◆ Work item
Working from the records below, repeat exactly the lines starting at the line that contains "You are a computer-use" and ending at the line that contains "Instruction: Click the 账簿报表 arrow header", inclusive.

◆ Available data

--- START ---

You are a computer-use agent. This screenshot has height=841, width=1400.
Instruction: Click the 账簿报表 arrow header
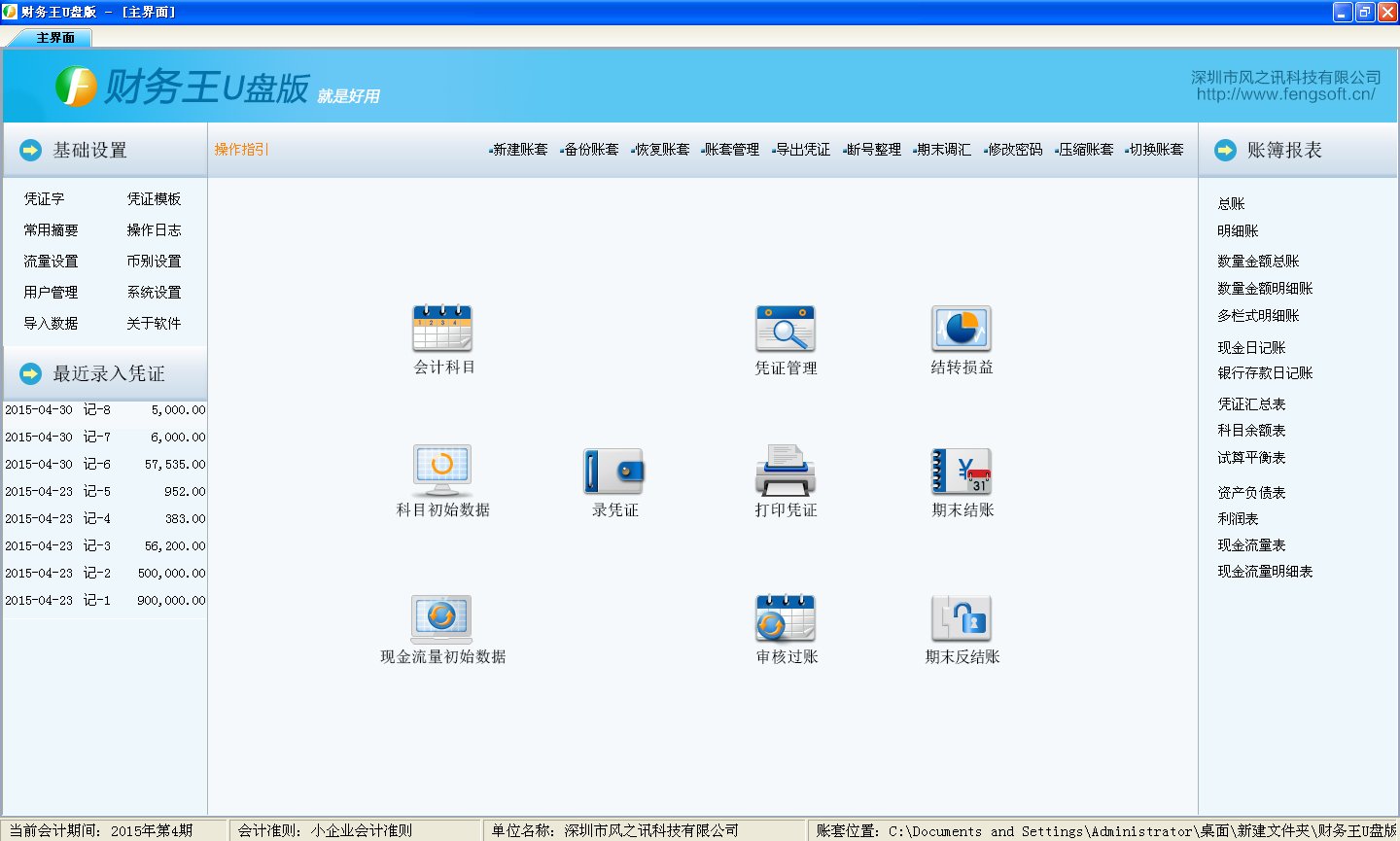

--- END ---
--- START ---

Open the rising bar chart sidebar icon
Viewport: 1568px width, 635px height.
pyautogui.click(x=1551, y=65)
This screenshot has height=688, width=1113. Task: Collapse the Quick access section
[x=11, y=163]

--- END ---

◆ Written solution
You are a computer-use agent. This screenshot has height=841, width=1400.
Instruction: Click the 账簿报表 arrow header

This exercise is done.